Internet mega-trends’ impact on the internet’s architecture

12 Nov 2018 11:45h - 13:15h

Event report

[Read more session reports and live updates from the 13th Internet Governance Forum]

This session provided an overview of the service-driven trends that generate the Internet usage, and their implications for the Internet’s architecture. Speakers’ interventions honed in on the evolution of the Internet standards, applications, and services. 

Mr Wout de Natris, De Natris Consultant, moderated the session and provided remarks on the expected interactions and outcomes to follow the speakers’ interventions.

Mr Jari Arkko, General Area, Internet Engineering Task Force (IETF), initiated the discussions on theshift from device-centric to service-centric networking and emphasised the prevalence of consolidation across platforms. Arkko addressed changes to, inter alia, encryption and email services. He noted that the Internet growth, and in particular markets, economics, competition, policy. and technology, was the driver behind the said shifts. Beyond economics, Arkko touched on the factors such as network effects, fundamentals, permissionless innovation, and technology, which stimulated performance-centric improvements.
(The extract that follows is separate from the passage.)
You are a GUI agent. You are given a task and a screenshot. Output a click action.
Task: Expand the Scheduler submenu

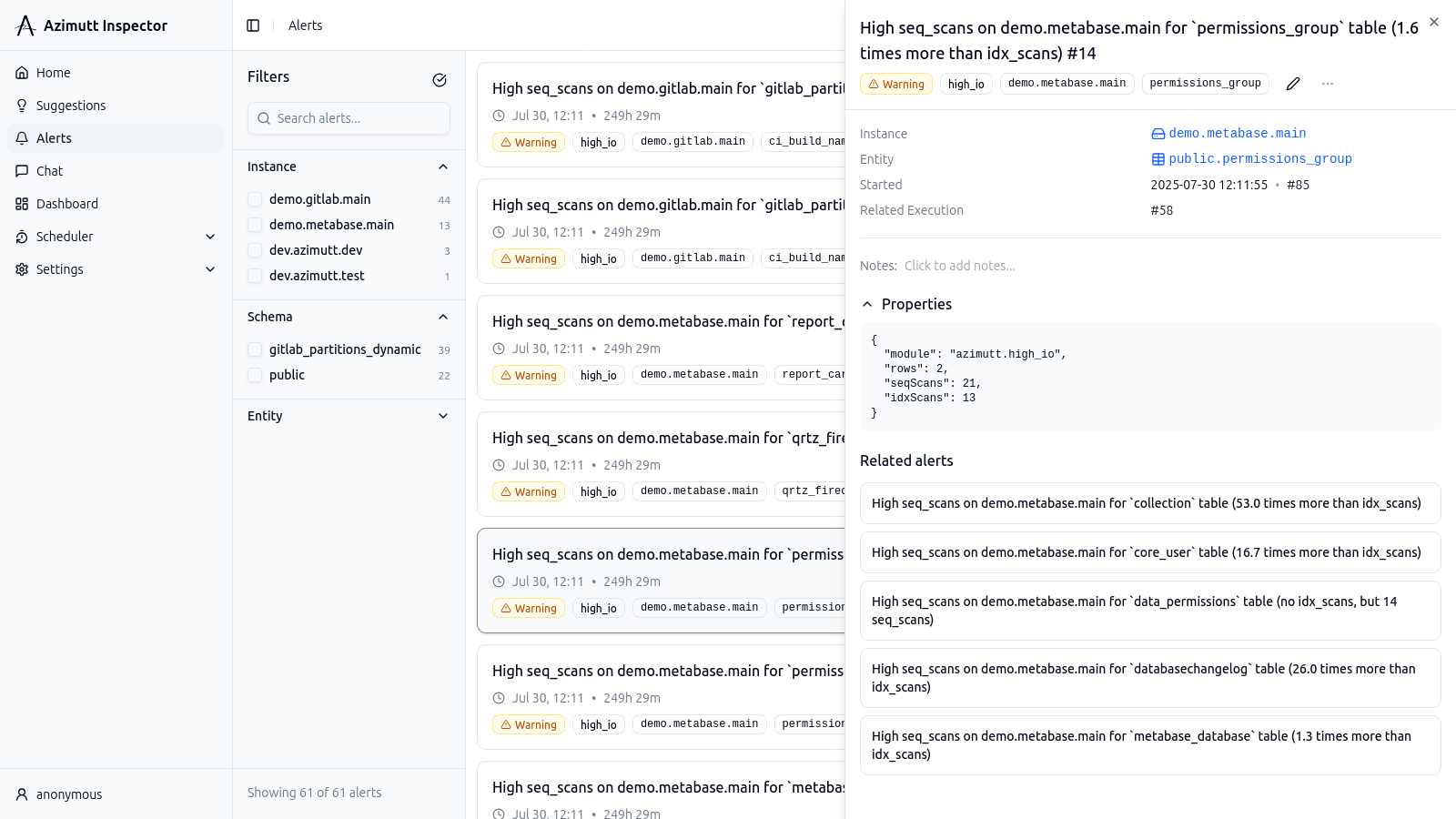coord(210,237)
He attested, however, that more was probably needed to understand trends, research. and consequences such as the asymmetric balance of power that arises with technological development.

Ms Alissa Cooper, IETF Chair, mentioned that at the IETF the focus on developing protocols in a safer environment started in the late 1990s and early 2000s, and the present push for encryption and security developments come in the aftermath of the 2013 Snowden revelations. Cooper gave the examples of HTTP/1, HTTP/2, and HTTP/3, where questions concerning, inter alia, mandated encryption and TLS use were debated at the development phases of these standards. She explained auxiliary developments such as ‘perfect forward secrecy’ that provided part of the solution to encryption and security concerns. Cooper spoke in detail about QUIC, which provided a key advantage in encrypting headers, with TLS and HTTP rolled in as well. Although QUIC is yet to be published, 30% of Google’s traffic is already encrypted with it. Cooper closed her initial comments with a quick reference to other engineering challenges to be studied.

Ms Maria Ines Robles, Co-Chair of IETF ROLL working group, framed the technological shift as a growing need for users to access content and devices irrespective of where they are located. Robles briefly discussed the Internet of Things (IoT) and device-to-device communication contexts, and how services drove the Internet usage. She gave examples of eCommerce services like ticket ordering, and Web of Things (WoT) thing description, the latter being a description of the metadata and interfaces of things (physical or virtual entities). Robles further explained that the architecture to support WoT Thing Description is focused on services and their functionality, and that thing descriptions were a set of property actions and events that a user can manipulate with operations. Robles also addressed resource management, where a resource is an atomic piece of information that could be manipulated via the Internet such as a temperature value, service or operation. Robles stated that with the new paradigm of service distribution, assuring security and privacy components was inevitable.

In the question and answer segment, participants and speakers addressed service-oriented networking, fixing or improving the security of IoT using service-based approaches and the pace of technological developments. Speakers concurred that given the complexity of the discussed developments it would be difficult to use generalised approaches to resolve specific security questions, but work on these questions was ongoing all the same.